▸ WHAT YOU HAVE TO DO:
Convert everything from the start of the lines below down to the line containing "pyautogui.click(x=144, y=38)", that line included, into a JSON list of strings with one string per line. Leave out blank lines.

▸ DATA FOR THIS EXERCISE:
•••••
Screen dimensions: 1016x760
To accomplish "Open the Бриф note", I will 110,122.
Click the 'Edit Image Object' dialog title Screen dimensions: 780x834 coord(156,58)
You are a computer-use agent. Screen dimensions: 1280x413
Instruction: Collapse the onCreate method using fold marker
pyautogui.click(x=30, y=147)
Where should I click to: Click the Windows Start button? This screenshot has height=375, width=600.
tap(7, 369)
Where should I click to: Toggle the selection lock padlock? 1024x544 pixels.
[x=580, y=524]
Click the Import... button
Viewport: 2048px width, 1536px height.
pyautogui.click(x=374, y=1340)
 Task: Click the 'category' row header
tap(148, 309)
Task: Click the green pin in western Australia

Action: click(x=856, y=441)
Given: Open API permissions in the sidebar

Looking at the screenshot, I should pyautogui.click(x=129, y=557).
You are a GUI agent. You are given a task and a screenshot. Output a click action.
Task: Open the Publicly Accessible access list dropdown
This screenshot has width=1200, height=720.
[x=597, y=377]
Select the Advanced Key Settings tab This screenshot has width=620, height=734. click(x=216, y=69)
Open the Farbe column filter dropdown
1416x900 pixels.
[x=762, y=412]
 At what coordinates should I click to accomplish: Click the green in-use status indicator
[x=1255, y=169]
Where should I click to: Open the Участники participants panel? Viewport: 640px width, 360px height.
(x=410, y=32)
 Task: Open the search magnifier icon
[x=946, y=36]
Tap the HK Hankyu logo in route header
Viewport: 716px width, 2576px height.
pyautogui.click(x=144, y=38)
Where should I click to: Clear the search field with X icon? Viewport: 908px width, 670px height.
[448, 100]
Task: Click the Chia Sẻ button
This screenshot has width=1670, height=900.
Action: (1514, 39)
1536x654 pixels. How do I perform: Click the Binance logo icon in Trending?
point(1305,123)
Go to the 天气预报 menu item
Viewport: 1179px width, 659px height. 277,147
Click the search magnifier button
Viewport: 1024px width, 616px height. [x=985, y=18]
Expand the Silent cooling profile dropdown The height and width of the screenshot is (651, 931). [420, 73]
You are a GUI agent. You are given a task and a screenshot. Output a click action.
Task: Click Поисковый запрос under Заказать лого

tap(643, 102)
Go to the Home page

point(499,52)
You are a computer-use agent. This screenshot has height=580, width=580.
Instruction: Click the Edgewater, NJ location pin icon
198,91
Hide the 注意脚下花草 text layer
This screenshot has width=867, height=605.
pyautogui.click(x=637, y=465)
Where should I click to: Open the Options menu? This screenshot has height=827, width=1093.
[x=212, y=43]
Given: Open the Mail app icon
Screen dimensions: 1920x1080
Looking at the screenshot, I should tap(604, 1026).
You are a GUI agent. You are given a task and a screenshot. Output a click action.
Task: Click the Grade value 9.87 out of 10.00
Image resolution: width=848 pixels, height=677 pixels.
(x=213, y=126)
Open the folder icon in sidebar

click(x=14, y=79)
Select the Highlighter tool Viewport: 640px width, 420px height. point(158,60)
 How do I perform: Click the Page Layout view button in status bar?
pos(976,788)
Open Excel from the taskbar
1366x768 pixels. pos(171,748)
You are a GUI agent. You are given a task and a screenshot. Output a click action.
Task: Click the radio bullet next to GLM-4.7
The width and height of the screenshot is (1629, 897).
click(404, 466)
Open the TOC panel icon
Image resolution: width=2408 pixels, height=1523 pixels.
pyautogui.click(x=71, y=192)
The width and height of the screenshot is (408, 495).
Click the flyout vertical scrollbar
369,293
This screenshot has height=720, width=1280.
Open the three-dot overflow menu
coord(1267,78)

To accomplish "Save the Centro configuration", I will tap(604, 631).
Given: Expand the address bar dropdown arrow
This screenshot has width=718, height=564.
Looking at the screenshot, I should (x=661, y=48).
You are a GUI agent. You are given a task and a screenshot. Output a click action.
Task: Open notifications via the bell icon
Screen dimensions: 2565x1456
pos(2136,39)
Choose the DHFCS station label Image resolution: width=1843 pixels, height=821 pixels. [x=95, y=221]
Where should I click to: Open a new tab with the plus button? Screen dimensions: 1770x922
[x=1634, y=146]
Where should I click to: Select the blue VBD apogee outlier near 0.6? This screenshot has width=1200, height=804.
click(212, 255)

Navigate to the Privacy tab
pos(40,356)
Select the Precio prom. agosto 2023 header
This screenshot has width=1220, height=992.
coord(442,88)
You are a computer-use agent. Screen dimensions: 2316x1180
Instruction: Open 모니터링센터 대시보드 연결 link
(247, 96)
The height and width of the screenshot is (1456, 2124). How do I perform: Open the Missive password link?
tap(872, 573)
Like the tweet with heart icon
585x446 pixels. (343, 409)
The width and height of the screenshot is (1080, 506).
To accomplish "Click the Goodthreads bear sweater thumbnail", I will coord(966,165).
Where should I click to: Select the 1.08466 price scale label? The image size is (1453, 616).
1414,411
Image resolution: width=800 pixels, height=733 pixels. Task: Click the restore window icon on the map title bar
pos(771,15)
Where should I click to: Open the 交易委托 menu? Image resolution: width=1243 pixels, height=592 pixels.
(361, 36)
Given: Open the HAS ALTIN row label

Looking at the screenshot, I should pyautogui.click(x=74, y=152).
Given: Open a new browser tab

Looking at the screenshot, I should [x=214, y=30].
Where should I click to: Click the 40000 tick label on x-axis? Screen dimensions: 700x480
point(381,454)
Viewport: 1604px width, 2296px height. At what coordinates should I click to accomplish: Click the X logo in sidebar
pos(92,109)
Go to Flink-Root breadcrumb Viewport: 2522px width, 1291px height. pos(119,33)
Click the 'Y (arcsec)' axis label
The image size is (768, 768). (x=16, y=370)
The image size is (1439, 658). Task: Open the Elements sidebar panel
•••••
▸ RESPONSE FOR THIS EXERCISE:
[
  "Screen dimensions: 1016x760",
  "To accomplish \"Open the Бриф note\", I will 110,122.",
  "Click the 'Edit Image Object' dialog title Screen dimensions: 780x834 coord(156,58)",
  "You are a computer-use agent. Screen dimensions: 1280x413",
  "Instruction: Collapse the onCreate method using fold marker",
  "pyautogui.click(x=30, y=147)",
  "Where should I click to: Click the Windows Start button? This screenshot has height=375, width=600.",
  "tap(7, 369)",
  "Where should I click to: Toggle the selection lock padlock? 1024x544 pixels.",
  "[x=580, y=524]",
  "Click the Import... button",
  "Viewport: 2048px width, 1536px height.",
  "pyautogui.click(x=374, y=1340)",
  " Task: Click the 'category' row header",
  "tap(148, 309)",
  "Task: Click the green pin in western Australia",
  "Action: click(x=856, y=441)",
  "Given: Open API permissions in the sidebar",
  "Looking at the screenshot, I should pyautogui.click(x=129, y=557).",
  "You are a GUI agent. You are given a task and a screenshot. Output a click action.",
  "Task: Open the Publicly Accessible access list dropdown",
  "This screenshot has width=1200, height=720.",
  "[x=597, y=377]",
  "Select the Advanced Key Settings tab This screenshot has width=620, height=734. click(x=216, y=69)",
  "Open the Farbe column filter dropdown",
  "1416x900 pixels.",
  "[x=762, y=412]",
  " At what coordinates should I click to accomplish: Click the green in-use status indicator",
  "[x=1255, y=169]",
  "Where should I click to: Open the Участники participants panel? Viewport: 640px width, 360px height.",
  "(x=410, y=32)",
  " Task: Open the search magnifier icon",
  "[x=946, y=36]",
  "Tap the HK Hankyu logo in route header",
  "Viewport: 716px width, 2576px height.",
  "pyautogui.click(x=144, y=38)"
]